Though DBT relies on a number of concepts and skills, the key word is dialectical. At its core, DBT is all about learning to hold the reality of two things being true at once.

I can make a mistake and still be a good person. Someone can be angry at me and still love me. I can follow the rules and disagree with them. I am doing my best and I can do better.

Many people who struggle with the issues mentioned above tend to often engage in black and white thinking. Black and white thinking involves seeing people, events, and yourself in extremes. It’s a common thought distortion and one that often provides comfort. It’s uncomplicated. Seeing people who have wronged you as all bad is comforting. And seeing yourself as all bad is an easy pattern to reinforce. But the world is much more complicated than that, and growth, recovery, and alignment require us to balance often seemingly incompatible extremes. We have to be honest with ourselves about how our black and white thinking holds back from reaching our fullest potential. We all contain all extremes—masculine and feminine, yin and yang, day and night, light and dark. We know how to hold onto two things at once. And the tarot reminds us that this is part of the work. We must learn to acknowledge dialectics in order to transcend them.

Much of the journey of the tarot has to do with balance and imbalance. We see moments of harmony and moments of strife. But no card represents the concepts of dialectics as well as The High Priestess. In many decks, she is flanked by two columns, light and dark. She sits in the middle, holding onto the beauty and necessity of both extremes. When The High Priestess shows up in a reading, I immediately think of intuition and guidance coming from somewhere beyond the conscious realm. The High Priestess guards the gate to the subconscious. She represents the threshold, the point at which we cross from the seen to the unseen (and how we make that crossing).

Many decks including the Smith-Waite use pomegranate imagery for their High Priestess card. famously, the pomegranate is associated with Persephone, the Greek queen of the underworld who ate its fruits and thus spent several months out of every year in Hades with the ruler of death. The Mythic Tarot, based in Greek mythology takes the association a step further and depicts Persephone as the High Priestess. In this version, she is seen standing on the steps of the underworld with the bright door to the surface behind her. Here, she has already entered into the darkness, fully prepared to dive deeper. Though Persephone is often portrayed as reluctant accomplice in the dealings of the underworld, the mythology tells a more complicated story. Persephone loved Hades, and likewise her underworld role. The ingestion of six pomegranate seeds allowed Zeus to declare that Persephone spend half the year in Hades and half the year on earth.
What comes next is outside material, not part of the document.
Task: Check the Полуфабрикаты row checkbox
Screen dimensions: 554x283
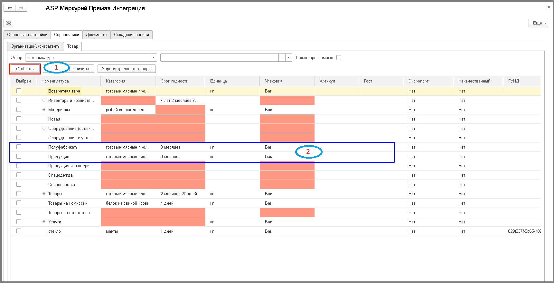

A perfect balance.

The High Priestess traditionally alludes to the entrance between the conscious and subconscious realms. However, unlike some cards that also deal with these underworlds (The Moon, Eight of Cups), The High Priestess asks you to be intentional about you enter. Because she is not just the shadow, the underworld, the dark side. Six months out of the year, she is basking in the sunlight and enjoying the harvest. She does not command you. The High Priestess is a sign to look toward your intuition, toward your wise mind, and just notice. Notice where you could come up with a more nuanced interpretation. Become aware of your emotional experience. Notice the places where you’re holding yourself to unfair standards or holding yourself back. The High Priestess is both invitation and reminder.

In this series, I plan to examine this connection and these dialectics from every angle. I’ll be talking about the cards as they relate to core themes of DBT and other therapeutic modalities. I’ll discuss how you can use the tarot in service of your recovery and as one of a number of tools at your disposal. I’ll cover some DBT skills, give you ideas for spreads, and try to clarify the connection between spirituality and psychology.